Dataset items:

****************

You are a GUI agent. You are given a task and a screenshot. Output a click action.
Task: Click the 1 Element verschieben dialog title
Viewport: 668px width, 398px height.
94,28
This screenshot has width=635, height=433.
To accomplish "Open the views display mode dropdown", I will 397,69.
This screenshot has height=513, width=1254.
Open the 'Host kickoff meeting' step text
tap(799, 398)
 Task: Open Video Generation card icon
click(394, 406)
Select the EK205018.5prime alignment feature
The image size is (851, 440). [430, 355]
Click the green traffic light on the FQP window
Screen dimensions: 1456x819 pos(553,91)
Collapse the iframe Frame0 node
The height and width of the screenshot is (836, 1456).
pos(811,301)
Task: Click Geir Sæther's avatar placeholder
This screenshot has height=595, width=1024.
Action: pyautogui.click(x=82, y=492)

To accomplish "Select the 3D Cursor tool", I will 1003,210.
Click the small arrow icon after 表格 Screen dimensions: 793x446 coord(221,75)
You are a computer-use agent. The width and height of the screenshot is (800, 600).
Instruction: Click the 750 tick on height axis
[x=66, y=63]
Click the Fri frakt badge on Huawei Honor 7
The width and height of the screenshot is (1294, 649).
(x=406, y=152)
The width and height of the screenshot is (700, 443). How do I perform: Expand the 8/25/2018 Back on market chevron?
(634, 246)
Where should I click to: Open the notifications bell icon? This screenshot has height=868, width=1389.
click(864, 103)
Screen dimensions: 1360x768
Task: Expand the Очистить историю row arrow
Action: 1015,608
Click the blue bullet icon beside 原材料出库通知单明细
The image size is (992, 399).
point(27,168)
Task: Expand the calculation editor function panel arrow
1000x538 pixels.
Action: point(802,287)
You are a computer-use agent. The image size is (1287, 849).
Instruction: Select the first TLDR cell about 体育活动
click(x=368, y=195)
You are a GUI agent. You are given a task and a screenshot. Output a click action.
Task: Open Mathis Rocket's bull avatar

****************

● **What you will do**
Change every "Instruction" to "Command" in the data, starting with the line with "Collapse the iframe Frame0 node" and going on through the end of the data, and write out those lines with nothing else altered.

● **Complete response**
Collapse the iframe Frame0 node
The height and width of the screenshot is (836, 1456).
pos(811,301)
Task: Click Geir Sæther's avatar placeholder
This screenshot has height=595, width=1024.
Action: pyautogui.click(x=82, y=492)

To accomplish "Select the 3D Cursor tool", I will 1003,210.
Click the small arrow icon after 表格 Screen dimensions: 793x446 coord(221,75)
You are a computer-use agent. The width and height of the screenshot is (800, 600).
Command: Click the 750 tick on height axis
[x=66, y=63]
Click the Fri frakt badge on Huawei Honor 7
The width and height of the screenshot is (1294, 649).
(x=406, y=152)
The width and height of the screenshot is (700, 443). How do I perform: Expand the 8/25/2018 Back on market chevron?
(634, 246)
Where should I click to: Open the notifications bell icon? This screenshot has height=868, width=1389.
click(864, 103)
Screen dimensions: 1360x768
Task: Expand the Очистить историю row arrow
Action: 1015,608
Click the blue bullet icon beside 原材料出库通知单明细
The image size is (992, 399).
point(27,168)
Task: Expand the calculation editor function panel arrow
1000x538 pixels.
Action: point(802,287)
You are a computer-use agent. The image size is (1287, 849).
Command: Select the first TLDR cell about 体育活动
click(x=368, y=195)
You are a GUI agent. You are given a task and a screenshot. Output a click action.
Task: Open Mathis Rocket's bull avatar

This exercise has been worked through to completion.